What is needed = Look through the data for the string "Pinterest". Copy every line where it is found.
#####
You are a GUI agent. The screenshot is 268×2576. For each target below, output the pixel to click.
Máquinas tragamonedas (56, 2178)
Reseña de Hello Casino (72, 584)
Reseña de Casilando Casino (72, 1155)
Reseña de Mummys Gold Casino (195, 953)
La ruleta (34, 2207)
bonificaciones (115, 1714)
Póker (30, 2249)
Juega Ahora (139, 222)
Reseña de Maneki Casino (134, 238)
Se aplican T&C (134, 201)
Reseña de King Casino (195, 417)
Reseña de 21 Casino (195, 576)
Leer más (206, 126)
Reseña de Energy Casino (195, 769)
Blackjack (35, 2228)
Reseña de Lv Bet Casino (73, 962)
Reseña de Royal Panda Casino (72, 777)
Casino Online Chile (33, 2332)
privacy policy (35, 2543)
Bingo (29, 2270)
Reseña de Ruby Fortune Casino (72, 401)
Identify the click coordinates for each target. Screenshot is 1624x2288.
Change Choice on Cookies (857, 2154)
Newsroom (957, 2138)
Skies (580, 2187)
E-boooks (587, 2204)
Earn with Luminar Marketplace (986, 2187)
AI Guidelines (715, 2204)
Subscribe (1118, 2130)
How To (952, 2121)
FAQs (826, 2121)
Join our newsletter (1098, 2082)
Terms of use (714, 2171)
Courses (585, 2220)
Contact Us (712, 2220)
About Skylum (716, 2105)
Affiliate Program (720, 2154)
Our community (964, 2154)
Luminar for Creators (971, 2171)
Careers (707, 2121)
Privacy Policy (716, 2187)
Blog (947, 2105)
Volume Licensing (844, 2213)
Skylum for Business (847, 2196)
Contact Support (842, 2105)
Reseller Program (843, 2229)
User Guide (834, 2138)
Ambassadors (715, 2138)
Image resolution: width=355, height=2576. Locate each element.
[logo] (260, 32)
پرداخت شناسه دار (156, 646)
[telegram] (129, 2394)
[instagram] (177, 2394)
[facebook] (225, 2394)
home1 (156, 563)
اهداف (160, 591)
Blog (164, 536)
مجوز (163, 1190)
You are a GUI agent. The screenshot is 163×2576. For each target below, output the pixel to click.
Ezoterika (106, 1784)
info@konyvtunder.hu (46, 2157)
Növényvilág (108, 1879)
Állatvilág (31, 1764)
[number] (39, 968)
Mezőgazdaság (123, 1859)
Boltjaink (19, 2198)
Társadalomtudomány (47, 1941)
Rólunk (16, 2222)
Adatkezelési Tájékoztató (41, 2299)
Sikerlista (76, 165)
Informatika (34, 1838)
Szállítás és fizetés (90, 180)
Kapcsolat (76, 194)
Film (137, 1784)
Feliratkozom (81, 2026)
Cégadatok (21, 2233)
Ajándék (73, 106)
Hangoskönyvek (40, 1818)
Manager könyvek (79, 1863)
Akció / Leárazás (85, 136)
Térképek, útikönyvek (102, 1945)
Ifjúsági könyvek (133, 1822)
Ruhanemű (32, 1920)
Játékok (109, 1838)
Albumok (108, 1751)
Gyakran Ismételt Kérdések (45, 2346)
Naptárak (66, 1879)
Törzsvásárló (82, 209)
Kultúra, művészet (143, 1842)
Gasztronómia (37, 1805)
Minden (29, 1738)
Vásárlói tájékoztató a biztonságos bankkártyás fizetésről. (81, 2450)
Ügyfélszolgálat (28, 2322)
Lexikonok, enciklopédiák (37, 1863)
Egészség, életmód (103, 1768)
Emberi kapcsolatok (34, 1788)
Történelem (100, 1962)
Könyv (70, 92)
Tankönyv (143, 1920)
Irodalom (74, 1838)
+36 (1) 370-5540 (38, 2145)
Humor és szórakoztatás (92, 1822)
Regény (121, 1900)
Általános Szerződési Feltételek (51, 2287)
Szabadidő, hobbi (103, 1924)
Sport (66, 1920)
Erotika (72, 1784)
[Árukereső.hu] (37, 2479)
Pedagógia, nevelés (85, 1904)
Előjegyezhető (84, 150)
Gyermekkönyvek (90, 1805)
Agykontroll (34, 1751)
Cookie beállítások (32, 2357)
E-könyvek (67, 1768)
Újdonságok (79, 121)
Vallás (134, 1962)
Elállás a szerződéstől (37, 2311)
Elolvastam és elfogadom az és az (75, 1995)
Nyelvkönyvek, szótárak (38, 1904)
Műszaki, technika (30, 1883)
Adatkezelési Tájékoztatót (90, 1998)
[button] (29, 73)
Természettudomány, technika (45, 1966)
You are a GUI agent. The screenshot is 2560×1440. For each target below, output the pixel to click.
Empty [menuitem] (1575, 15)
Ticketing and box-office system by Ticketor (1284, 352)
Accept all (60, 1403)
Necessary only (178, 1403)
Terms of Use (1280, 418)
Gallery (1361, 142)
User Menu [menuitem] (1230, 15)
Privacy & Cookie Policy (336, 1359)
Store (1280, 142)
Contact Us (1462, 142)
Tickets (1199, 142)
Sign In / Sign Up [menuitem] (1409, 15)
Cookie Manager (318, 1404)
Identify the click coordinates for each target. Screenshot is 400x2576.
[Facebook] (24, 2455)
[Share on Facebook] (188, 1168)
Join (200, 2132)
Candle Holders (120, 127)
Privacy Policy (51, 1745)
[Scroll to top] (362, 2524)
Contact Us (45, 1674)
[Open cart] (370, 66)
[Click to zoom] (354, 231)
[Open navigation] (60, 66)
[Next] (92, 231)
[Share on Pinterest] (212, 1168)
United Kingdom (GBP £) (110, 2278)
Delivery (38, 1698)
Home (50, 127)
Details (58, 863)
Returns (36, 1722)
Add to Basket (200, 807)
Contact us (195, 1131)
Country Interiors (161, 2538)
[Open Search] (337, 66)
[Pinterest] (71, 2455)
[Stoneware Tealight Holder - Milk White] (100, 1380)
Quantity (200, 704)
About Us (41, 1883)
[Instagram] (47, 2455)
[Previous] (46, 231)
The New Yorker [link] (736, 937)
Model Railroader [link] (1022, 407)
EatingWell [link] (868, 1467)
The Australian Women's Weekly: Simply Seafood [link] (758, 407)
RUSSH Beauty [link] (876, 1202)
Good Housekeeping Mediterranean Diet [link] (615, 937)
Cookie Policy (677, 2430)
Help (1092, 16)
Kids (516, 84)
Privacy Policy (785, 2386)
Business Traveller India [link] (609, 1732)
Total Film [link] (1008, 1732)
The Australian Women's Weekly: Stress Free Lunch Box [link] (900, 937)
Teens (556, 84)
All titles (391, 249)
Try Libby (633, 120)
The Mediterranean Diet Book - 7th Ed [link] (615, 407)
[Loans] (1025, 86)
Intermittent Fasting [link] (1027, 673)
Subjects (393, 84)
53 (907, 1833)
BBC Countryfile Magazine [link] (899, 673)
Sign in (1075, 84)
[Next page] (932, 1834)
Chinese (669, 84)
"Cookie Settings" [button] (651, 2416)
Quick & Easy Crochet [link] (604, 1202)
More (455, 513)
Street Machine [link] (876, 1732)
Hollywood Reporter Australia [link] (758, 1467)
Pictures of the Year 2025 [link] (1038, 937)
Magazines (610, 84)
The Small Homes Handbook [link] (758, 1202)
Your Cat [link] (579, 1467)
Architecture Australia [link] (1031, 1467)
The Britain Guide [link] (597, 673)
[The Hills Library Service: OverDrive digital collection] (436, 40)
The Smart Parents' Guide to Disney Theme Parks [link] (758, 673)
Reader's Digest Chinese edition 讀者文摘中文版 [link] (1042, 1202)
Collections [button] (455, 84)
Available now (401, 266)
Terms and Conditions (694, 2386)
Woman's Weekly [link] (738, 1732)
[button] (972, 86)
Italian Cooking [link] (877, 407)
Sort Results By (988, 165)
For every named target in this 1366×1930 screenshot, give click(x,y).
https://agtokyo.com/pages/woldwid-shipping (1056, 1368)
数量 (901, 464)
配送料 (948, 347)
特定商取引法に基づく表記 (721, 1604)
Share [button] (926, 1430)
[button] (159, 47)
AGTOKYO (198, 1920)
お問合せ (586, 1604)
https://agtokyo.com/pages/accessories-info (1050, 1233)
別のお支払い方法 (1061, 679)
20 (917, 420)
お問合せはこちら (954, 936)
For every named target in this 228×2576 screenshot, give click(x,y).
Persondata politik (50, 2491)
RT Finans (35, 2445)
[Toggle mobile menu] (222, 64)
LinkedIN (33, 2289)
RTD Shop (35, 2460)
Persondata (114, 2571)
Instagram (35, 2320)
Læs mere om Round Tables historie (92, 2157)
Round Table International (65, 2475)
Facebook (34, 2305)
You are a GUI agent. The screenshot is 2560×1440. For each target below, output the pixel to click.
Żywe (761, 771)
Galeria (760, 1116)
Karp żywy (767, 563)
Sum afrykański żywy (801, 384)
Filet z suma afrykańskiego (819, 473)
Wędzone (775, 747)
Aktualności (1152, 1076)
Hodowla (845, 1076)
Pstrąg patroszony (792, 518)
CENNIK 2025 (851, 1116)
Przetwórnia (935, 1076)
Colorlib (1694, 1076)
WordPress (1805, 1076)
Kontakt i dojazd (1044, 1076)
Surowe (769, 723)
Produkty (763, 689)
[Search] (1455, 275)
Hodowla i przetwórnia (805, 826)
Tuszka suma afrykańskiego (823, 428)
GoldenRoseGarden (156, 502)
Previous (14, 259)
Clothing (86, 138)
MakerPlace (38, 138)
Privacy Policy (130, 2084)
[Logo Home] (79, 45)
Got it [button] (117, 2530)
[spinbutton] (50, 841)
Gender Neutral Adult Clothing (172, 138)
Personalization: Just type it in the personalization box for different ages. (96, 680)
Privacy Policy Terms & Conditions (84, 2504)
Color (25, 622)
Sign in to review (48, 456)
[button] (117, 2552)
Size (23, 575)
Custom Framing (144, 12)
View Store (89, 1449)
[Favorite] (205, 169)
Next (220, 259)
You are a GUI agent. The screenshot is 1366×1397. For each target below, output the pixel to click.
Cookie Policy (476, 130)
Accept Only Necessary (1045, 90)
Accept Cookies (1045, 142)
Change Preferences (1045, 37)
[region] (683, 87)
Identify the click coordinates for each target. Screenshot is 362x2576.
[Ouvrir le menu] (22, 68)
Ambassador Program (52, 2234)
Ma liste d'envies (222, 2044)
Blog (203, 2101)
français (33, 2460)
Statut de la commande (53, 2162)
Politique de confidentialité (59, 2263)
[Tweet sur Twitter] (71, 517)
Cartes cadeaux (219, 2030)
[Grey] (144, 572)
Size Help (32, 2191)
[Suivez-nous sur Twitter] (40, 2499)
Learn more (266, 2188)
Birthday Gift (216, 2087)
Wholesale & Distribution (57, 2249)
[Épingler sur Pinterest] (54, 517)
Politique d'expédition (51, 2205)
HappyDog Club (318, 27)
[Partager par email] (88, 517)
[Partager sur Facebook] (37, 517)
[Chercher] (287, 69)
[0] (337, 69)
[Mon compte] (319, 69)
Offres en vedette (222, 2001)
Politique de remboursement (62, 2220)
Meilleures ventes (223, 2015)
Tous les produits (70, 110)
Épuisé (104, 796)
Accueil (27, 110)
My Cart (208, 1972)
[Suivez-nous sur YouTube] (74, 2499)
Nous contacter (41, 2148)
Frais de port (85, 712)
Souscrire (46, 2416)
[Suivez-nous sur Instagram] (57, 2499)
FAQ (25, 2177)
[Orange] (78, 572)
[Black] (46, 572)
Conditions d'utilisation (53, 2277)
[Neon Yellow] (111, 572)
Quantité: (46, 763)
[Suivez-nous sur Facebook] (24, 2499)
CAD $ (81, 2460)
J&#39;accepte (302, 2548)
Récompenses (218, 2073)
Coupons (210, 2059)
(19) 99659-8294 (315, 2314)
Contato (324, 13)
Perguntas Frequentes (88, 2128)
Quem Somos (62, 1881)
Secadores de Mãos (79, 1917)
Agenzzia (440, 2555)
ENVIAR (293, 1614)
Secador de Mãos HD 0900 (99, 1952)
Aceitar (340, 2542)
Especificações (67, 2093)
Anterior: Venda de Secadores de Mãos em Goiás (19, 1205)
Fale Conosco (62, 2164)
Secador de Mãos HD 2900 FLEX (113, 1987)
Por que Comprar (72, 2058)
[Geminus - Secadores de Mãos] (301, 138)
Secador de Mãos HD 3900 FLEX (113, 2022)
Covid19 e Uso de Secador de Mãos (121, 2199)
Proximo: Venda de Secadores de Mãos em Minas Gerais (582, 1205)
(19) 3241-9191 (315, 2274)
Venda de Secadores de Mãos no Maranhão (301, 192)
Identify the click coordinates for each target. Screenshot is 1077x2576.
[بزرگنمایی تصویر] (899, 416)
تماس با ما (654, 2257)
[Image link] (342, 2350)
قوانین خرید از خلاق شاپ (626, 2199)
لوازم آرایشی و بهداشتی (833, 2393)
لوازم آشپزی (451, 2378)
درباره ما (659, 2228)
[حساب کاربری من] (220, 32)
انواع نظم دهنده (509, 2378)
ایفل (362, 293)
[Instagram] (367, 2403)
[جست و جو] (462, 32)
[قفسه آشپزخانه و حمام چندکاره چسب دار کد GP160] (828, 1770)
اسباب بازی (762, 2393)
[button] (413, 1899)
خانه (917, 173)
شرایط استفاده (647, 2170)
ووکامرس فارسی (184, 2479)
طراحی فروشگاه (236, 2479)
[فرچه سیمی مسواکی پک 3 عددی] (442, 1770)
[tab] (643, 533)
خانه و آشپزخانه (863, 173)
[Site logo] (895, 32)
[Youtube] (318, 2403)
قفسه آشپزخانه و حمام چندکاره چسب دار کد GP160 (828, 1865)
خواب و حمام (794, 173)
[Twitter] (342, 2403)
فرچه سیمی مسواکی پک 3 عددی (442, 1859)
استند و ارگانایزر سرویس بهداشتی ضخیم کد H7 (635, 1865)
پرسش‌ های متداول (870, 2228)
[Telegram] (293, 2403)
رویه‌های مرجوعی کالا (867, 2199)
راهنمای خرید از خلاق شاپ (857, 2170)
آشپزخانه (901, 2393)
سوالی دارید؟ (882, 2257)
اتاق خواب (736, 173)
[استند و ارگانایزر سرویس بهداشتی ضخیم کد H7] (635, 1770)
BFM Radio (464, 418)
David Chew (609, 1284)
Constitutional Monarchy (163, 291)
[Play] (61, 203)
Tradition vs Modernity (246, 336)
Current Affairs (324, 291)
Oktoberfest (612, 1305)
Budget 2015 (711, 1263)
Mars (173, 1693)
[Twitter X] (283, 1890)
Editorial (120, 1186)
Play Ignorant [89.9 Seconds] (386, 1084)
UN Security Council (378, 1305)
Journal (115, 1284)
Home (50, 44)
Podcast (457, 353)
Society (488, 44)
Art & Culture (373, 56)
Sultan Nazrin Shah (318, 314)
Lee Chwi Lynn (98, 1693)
#####
Solution to this exercise =
[Share on Pinterest] (212, 1168)
[Pinterest] (71, 2455)
[Épingler sur Pinterest] (54, 517)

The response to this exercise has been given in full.